Of course there are times when these two rights come into conflict — and these are not all as crude as a kiss and tell story. There are similar problems around literature that deals with private lives: family memoirs, biographies and autobiographies, for instance, as well as novels, plays, poems and screenplays that draw on personal experience. The law should recognise that the speaker’s right to map their world is likely to take precedence over the feelings of people who find themselves depicted in print. Otherwise, we risk opening the floodgates to litigation from the families and friends of most creative writers at work today.
However, the challenge of balancing free speech and privacy in this context is not impossible. We might use the concept of malice, which has a clear legal meaning, in order to decide whether someone is seeking to publish in order to harm another person. But we should err heavily on the side of publication in order to avoid the problems that have developed around the use of libel law, which the Government is now – thanks to the libel reform campaign — seeking to resolve.
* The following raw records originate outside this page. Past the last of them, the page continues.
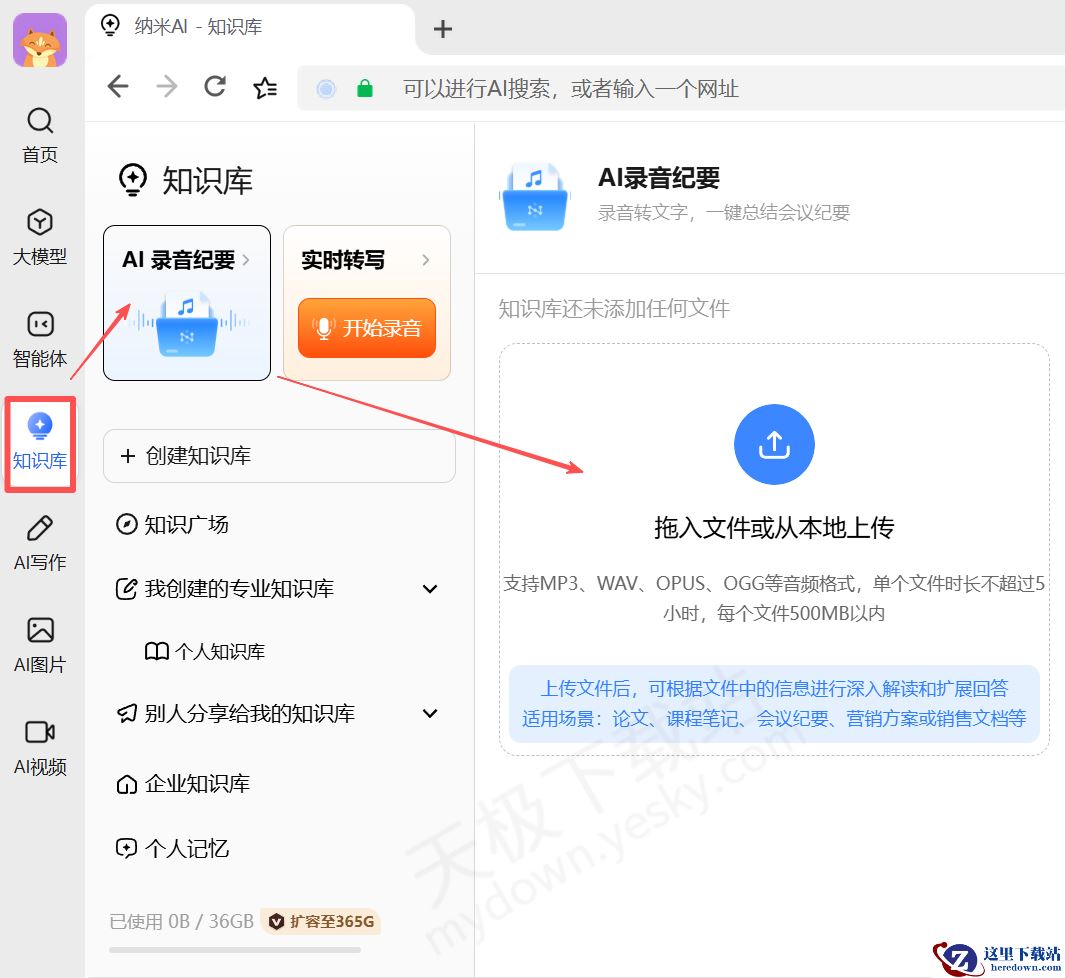Open the 智能体 panel
Image resolution: width=1065 pixels, height=978 pixels.
[x=39, y=339]
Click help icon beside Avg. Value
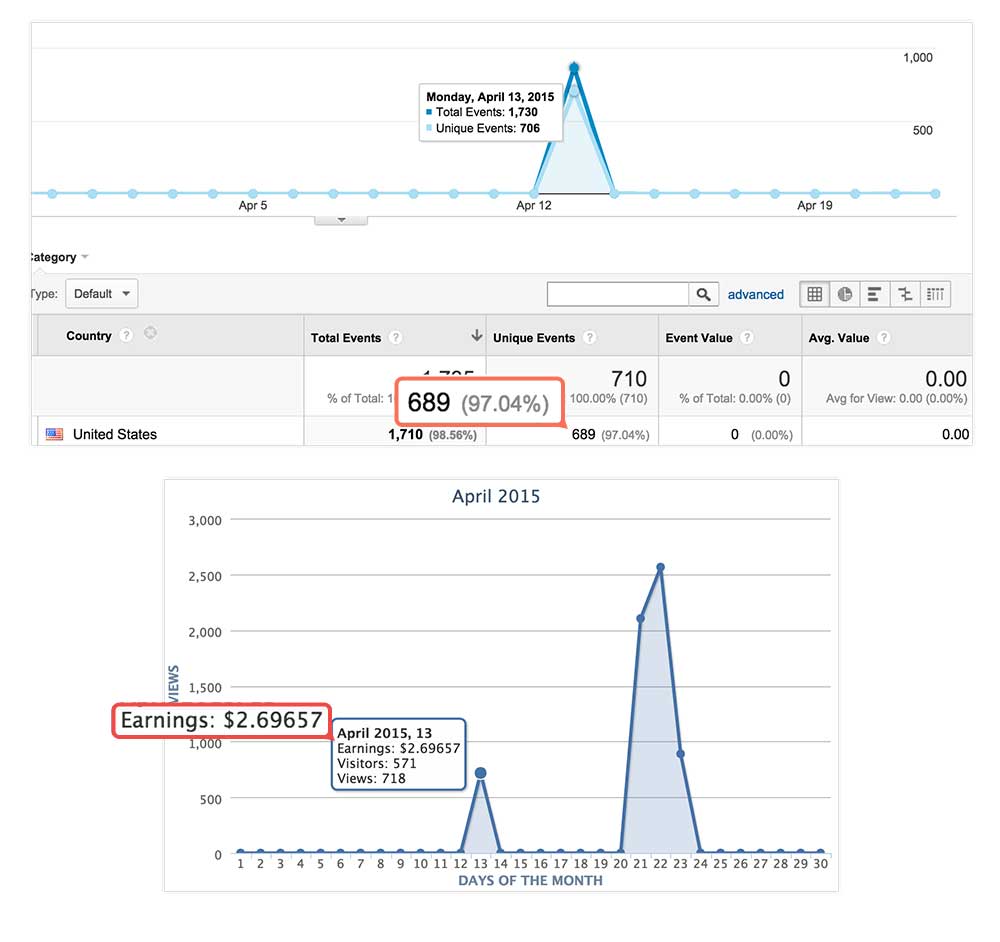 point(884,338)
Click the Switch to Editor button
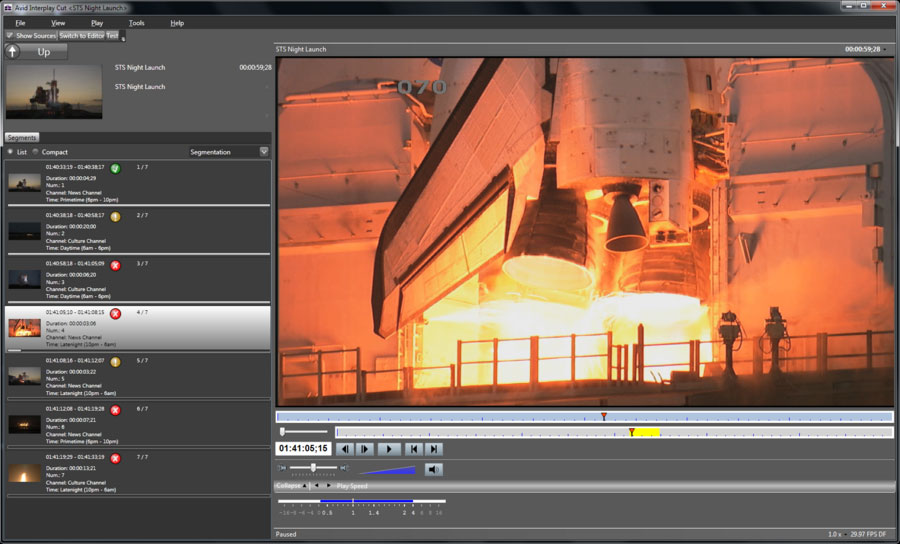 (x=81, y=36)
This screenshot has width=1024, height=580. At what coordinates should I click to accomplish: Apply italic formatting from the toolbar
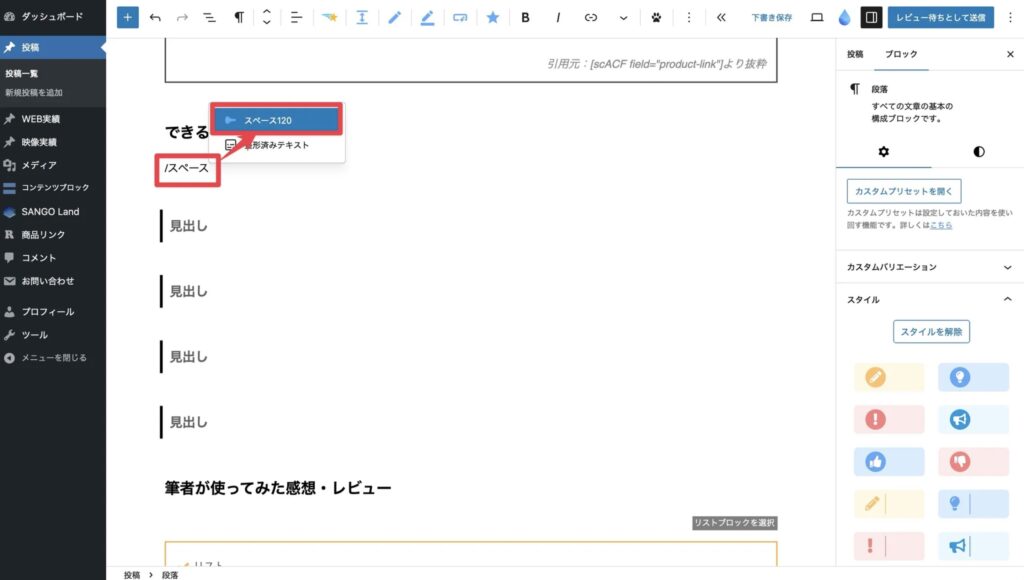[x=558, y=17]
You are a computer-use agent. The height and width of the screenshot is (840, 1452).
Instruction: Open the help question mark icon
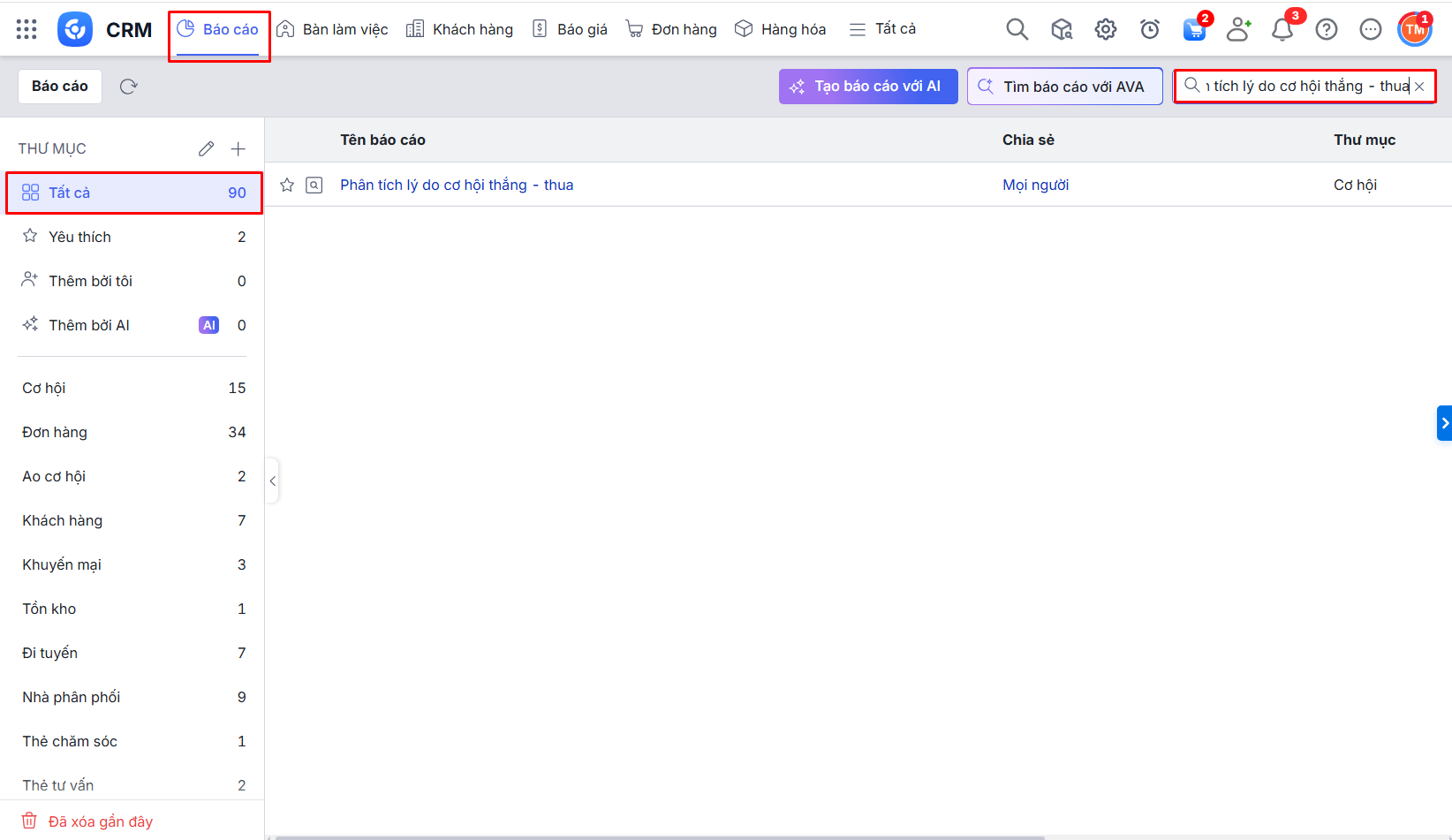coord(1326,29)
What is more problematic is the idea, now commonplace in public discourse, that the internet has its own rules. This can’t be right. The internet is in part a marketplace for horrific images of violence and abuse. Should we say that, because these images are created and circulated via many different jurisdictions, we should do nothing about them — and allow them to be created and circulated here, too? This seems analogous to the argument of normally admirable commentators – and even the Prime Minister – when it comes to Twitter and injunctions. They give too much credence and credibility to the idea of the web as a haven for free speech and democracy. It isn’t. The web is a highly corporate space, where the rights of its users are intensely compromised in the pursuit of share value.

Twitter is widely expected to float on the New York Stock Exchange next year, following LinkedIn, which surged on the open market at a valuation of $4.3bn, and FaceBook, which was priced most recently at $50bn. The value of these social media giants is based not on revenue (LinkedIn only made around $15m profits in 2010-11, and expects to make a loss this year), but on the information they hold about their users. With 100 million users, LinkedIn is evidently worth around $43 per head. FaceBook’s 200 million users – with their endless spew of information about their tastes, preferences, location and shopping habits – are clearly more valuable to advertisers, at as much as $250 per head. By generating content via these sites, millions of us are helping to generate billions of dollars for a handful of people.

Twitter is actually trading in our privacy. We should watch very carefully as they respond to Ryan Giggs’s request for information about their users (though now that the injunction has been breached by John Hemmings this request may have been superseded by events). The platform for free speech that Twitter provides is largely unaccountable in this jurisdiction. And so we are faced with the odd spectacle of a civil disobedience campaign facilitated by companies which are not domiciled in the UK and MPs whose absolute privilege removes them from the normal consequences of such disobedience. This campaign may be the means to an end, but it is not an end in itself.

We need to restore the rule of law, and to provide a more lasting balance between articles 8 and 10 of the European Convention, as domesticated in the Human Rights Act 2000. For the judges have indeed got this wrong. But we should not look to Twitter or News International for the answers to this moral dilemma. We need to work together to define the principles of a new privacy law, which protects our fundamental right to live our own lives whilst also protecting our right to speak freely. These twin rights belong to us, not the media, and we pit them against each other at our peril.